▸ **Problem**:
Repeat each entry word for word. Leave any images out of the copy.

++++++++

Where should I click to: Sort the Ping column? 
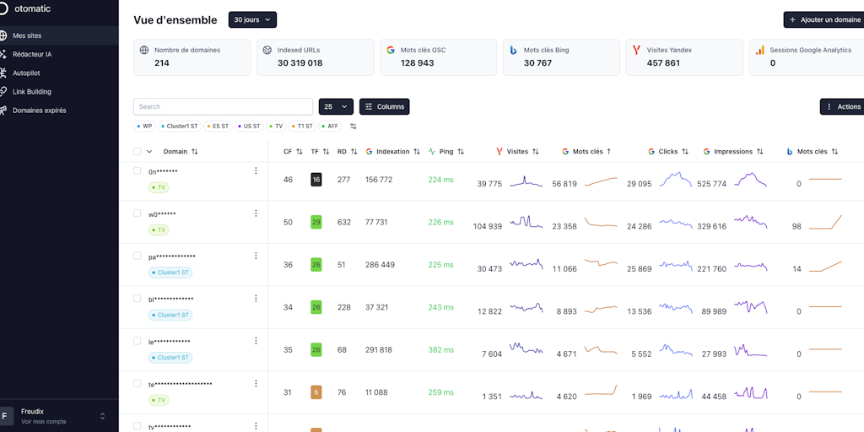pos(462,152)
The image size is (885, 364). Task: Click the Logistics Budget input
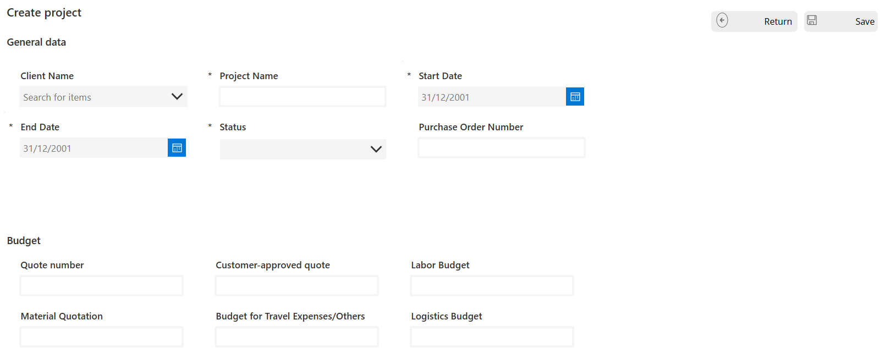point(492,337)
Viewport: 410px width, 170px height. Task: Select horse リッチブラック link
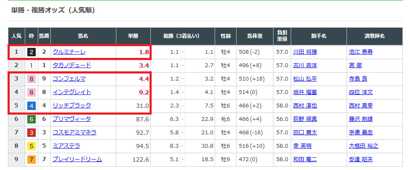coord(72,106)
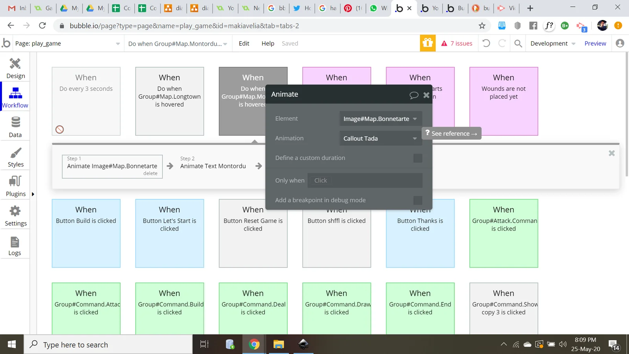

++++++++

▸ **Result of this exercise**:
Where should I click to: Sort the Ping column? 
pos(462,152)
The image size is (885, 364). Task: Click the Logistics Budget input
point(492,337)
Viewport: 410px width, 170px height. Task: Select horse リッチブラック link
coord(72,106)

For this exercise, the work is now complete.